Girls Lead at Google Science Fair

Editor's Note: This post is authored by Virginia Williams who is the Content Producer of the Global Motherhood Exhibition at the International Museum of Women. You can follow her personal blog here.

Last week, three girls won top honors in Google's Science Fair. According to the New York Times, the first place winner, Shree Bose, started dabbling in science in the second grade, when she theorized and then put into trial the idea that kids would eat spinach, if it were only blue.

What was her winning entry several years later at the ripe age of 17? Oh, just a potential remedy for treatment-resistant ovarian cancer. Think this is an anomaly? Hardly, the other two winners tackled equally challenging public health concerns. Why are we surprised that girls are capable of greatness, even in science, just like boys?

This event reminded of the main reason I moved to San Francisco, to the heart of US technology and social enterprise, in 2008. The prior year, as a fellow with the Bay Area Video Coalition's premiere Producer's Institute for New Media Technologies, me and my team created the prototype for a girls' social network for social good -- a place where girls could create projects for social and environmental change via the support of other females. I was inspired in part by my then 8-year-old niece, Raina, whose Internet aptitude was comparable to a mini- Sun Microsystems engineer but was at the mercy of content limited to Barbie gossip “auto-chat” and Club Penguin. At 9, her frustration and boredom with the available options led her, like many other girls, to drift to Facebook, a site that technically limits memberships to kids over 14 but nonetheless is rife with young victims and perpetrators of bullying and harassment. Tween-age girls (9-13) were, and still are to a large extent, left behind when it comes to quality, monitored Internet content, with the exception of some recent launches like New Moon Girls.

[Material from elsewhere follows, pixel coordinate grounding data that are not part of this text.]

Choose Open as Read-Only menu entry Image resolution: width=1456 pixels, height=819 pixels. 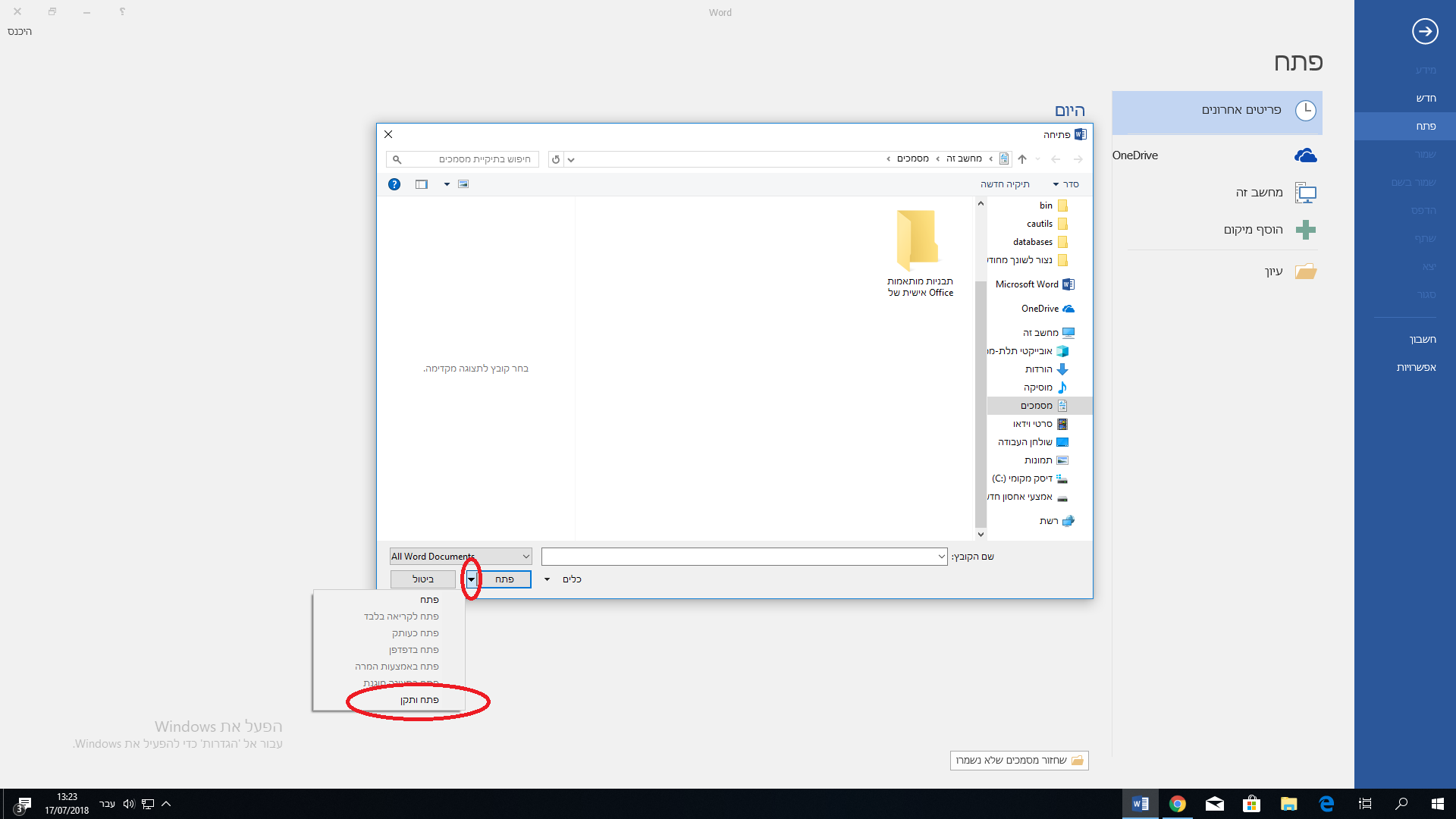point(401,617)
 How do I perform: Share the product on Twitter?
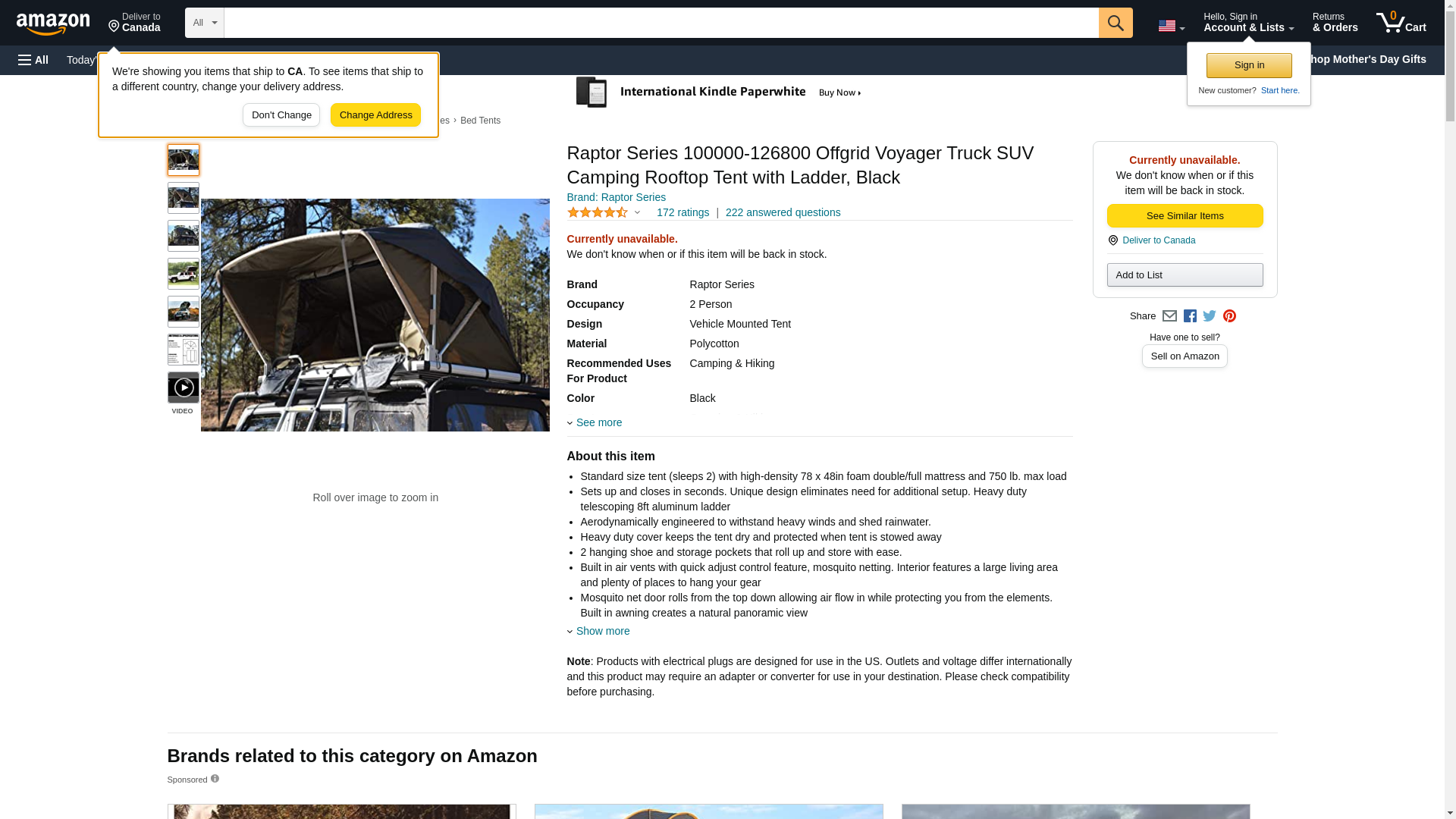(x=1210, y=316)
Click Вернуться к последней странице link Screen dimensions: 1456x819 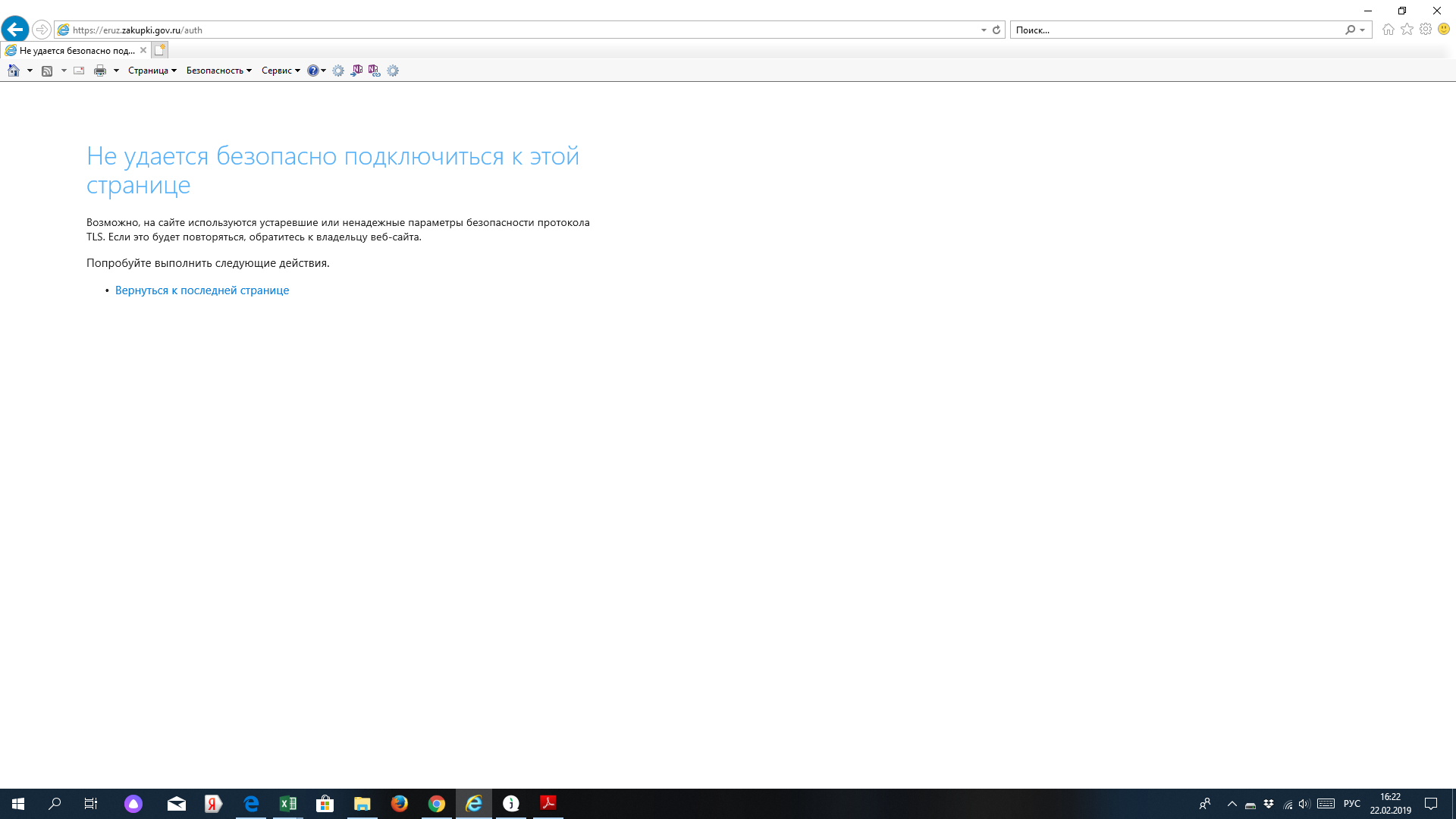pyautogui.click(x=202, y=290)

Instead of being afraid of what social media “might do to our kids,” specifically girls, we need to be more proactiv -- accepting, finally, that social media is a part of our kids’ lives, and that they need more information, not less, to learn how to use it responsibly. We need to encourage our schools to develop media literacy programs, and at home, use resources available to parents like Common Sense Media or the Media Awareness Network.

Within the international development context, says Linda Raftree from Plan International on Alternet, social media has been virtually untapped for its potential to empower girls and women. The Canadian government recently launched a 5-year plan to measure the impact of social media on girls, as reported by the Huffington Post’s Stephanie Marcus. But a closer look at the plan, crafted by the Atlantic Status of Women Ministers reveals that strategy does not include media literacy training, just public awareness and education. Do we really need another longitudinal study to tell us the effect of social media on girls?

Since I’ve been working with the International Museum of Women, I have witnessed the power of creative expression to promote gender equality and human rights first hand, and it has reinforced my desire to create a parallel outlet for young girls. Although my start-up idea stalled for various reasons, including the economic downturn and the fact that I wasn’t meeting the right people on the business development end who could help make it happen, the tide may be turning. I recently joined a Bay Area collaborative workspace called the HUB, where social entrepreneurs and social change consultants can collaborate and cultivate projects that will have measurable social impact but will also be sound businesses.

So, I think I’m on the brink of “restarting my start-up.” I guess you could say I’ve been inspired by blue spinach, and as I am frequently, by the power of girls.